Mayoritas perusahaan yang telah melaporkan juga mengatakan bahwa 2023 menjadi tahun yang lebih menantang bagi dunia usaha. Namun, inflasi yang mulai melandai, pembukaan kembali ekonomi China, hingga menurunnya probabilitas resesi global turut mendorong penguatan pasar saham global di awal tahun ini.

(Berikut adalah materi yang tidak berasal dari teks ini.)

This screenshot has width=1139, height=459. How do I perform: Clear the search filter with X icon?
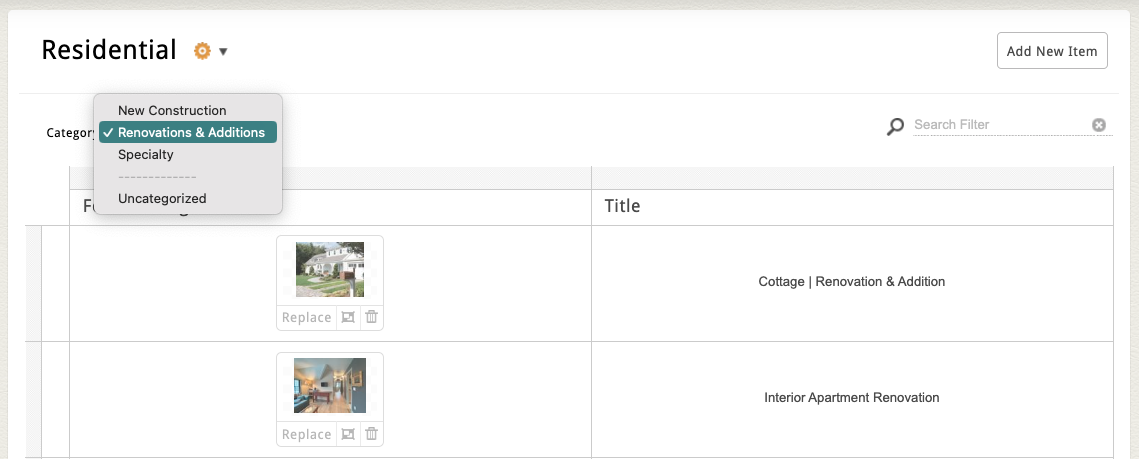click(1099, 125)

Beralih ke kawasan Eropa, yang juga mencatatkan penguatan cukup signifikan di bulan Januari lalu, di tengah aksi bargain hunting investor. Sentimen di Eropa juga didukung oleh normalisasi harga energi, yang sebelumnya merupakan salah satu kekhawatiran utama investor. Perang antara Rusia dan Ukraina masih berlanjut, namun dampaknya terhadap pasar keuangan terlihat makin rendah. Dari sisi kebijakan moneter, bank sentral Eropa dan Inggris sepakat untuk kembali menaikkan suku bunga acuan sebesar 50 bps pada pertemuan bulan lalu, di mana kedua bank sentral ini kembali menyampaikan komitmen untuk meredam kenaikan inflasi, yang mulai menunjukkan penurunan laju kenaikan di akhir tahun lalu.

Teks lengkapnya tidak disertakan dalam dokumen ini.